* WHAT THE TASK ASKS:
Check each line of the listing for the word "agent" and report the ones that have it.

################

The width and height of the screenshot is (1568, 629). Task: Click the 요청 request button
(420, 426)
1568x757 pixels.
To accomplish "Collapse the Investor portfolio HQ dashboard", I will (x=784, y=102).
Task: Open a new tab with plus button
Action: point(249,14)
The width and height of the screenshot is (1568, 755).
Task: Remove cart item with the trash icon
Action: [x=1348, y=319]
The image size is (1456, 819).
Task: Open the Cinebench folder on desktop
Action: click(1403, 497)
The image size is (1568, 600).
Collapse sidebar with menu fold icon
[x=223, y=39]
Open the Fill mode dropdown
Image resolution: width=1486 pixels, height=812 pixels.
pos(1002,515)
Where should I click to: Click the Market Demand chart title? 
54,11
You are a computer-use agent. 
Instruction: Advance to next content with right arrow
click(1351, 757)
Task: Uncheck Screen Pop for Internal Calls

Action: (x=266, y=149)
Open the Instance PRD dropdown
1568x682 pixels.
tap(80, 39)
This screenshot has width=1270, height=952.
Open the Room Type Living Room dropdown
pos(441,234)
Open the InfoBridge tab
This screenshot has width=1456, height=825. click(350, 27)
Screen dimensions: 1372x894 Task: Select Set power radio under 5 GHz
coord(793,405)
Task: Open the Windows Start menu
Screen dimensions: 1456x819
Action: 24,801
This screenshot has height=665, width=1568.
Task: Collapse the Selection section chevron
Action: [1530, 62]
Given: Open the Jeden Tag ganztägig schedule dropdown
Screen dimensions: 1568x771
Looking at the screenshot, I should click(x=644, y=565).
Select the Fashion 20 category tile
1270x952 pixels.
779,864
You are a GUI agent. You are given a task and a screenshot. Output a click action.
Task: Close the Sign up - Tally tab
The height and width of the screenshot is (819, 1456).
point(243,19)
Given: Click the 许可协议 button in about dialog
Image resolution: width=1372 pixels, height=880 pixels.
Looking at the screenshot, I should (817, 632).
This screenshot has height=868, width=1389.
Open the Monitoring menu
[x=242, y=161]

################

* ANSWER:
You are a computer-use agent. 
You are a GUI agent. You are given a task and a screenshot. Output a click action.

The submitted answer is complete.